- _WRITTEN REQUEST_
Rewrite all of the items below, replacing "tab" with "panel" and leaving everything else unchanged.

- _Stored records_
-- START --
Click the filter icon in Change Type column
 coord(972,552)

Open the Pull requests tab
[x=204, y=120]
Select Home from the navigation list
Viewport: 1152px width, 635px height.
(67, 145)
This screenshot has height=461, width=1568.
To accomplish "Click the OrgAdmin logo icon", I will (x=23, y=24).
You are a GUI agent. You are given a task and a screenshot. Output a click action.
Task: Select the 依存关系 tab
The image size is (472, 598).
-- END --
- _ANSWER TO THE TASK_
Click the filter icon in Change Type column
 coord(972,552)

Open the Pull requests panel
[x=204, y=120]
Select Home from the navigation list
Viewport: 1152px width, 635px height.
(67, 145)
This screenshot has height=461, width=1568.
To accomplish "Click the OrgAdmin logo icon", I will (x=23, y=24).
You are a GUI agent. You are given a task and a screenshot. Output a click action.
Task: Select the 依存关系 panel
The image size is (472, 598).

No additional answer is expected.